PCV remains in control
There are issues that have not changed with the same intensity. Vietnam still lives under a "natural system of control", the deep surveillance system put in place by the communist regime to control the values and behavior of its people. A system in which one out of six Vietnamese ended up working in the security forces and which resulted in a control of the "cultivated families", those who behave in accordance with the values set by the party, agreement . Although it has proven its effectiveness in crises such as the avian flu and now partly in the Covid-19 crisis, the system is now controversial due to the spread of the Internet and social networks and radical social changes that demand more freedom. Despite this control, corruption is widespread and is damaging the country's future.
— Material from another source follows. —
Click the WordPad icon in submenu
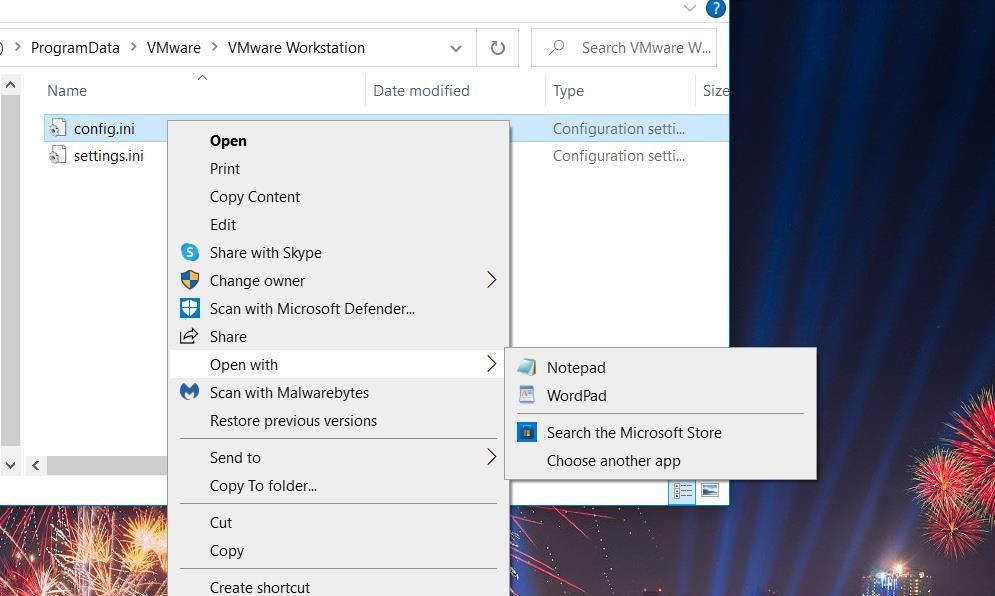 tap(527, 395)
The VCP is still in power. Maintaining its Leninist roots, it is now an elitist and intelligent organization in search of its own survival. A new mandarinate that has evolved from a centralized power present in all aspects of public and social life to a fragile and partial control; from a "negligible legal system", where decisions were taken directly by the VCP and their compliance with the law was irrelevant, to a "State based on the Law", where the rules are the tool to supervise entrepreneurs and investors, allowing them to create wealth and employment but simultaneously comply with the expectations of the VCP. Similarly the party controls the legislature, the courts and indirectly the press, media and news coverage, which prevents Vietnam from being considered a truly free country.
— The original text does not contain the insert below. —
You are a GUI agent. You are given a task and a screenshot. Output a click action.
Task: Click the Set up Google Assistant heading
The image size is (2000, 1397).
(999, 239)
Life has been difficult and lonely for those few who tried to oppose the regime and promote a real democracy. The name of the Catholic priest Father Ly and his followers, brutally repressed, tried and convicted in March 2007, once the country was admitted to the WTO, overshadows the hope for a transition to effective political freedom.
Foreign policy and future
Vietnamese foreign policy seeks to strike a balance in its relations with two major players: the United States and China, counterbalanced by a set of alliances with third countries. Overcoming war wounds and establishing trusting cooperation on subject security is the goal of the policy of rapprochement with the United States, which is already a significant investor in the country. The special relationship with China, the largest importer of Vietnamese products, an industrial giant and the largest army in Asia, is the other axis of its policy despite old territorial conflicts.
The overexploited environment, inequality, the entrenchment of the elites and, above all, uncertainty about the evolution of the Communist Party of Vietnam and the political system are aspects that are weighing on the outlook. However, a young and well-educated population, as well as the inflow of foreign investment, are reasons for optimism about further liberalization of the country, including political liberalization.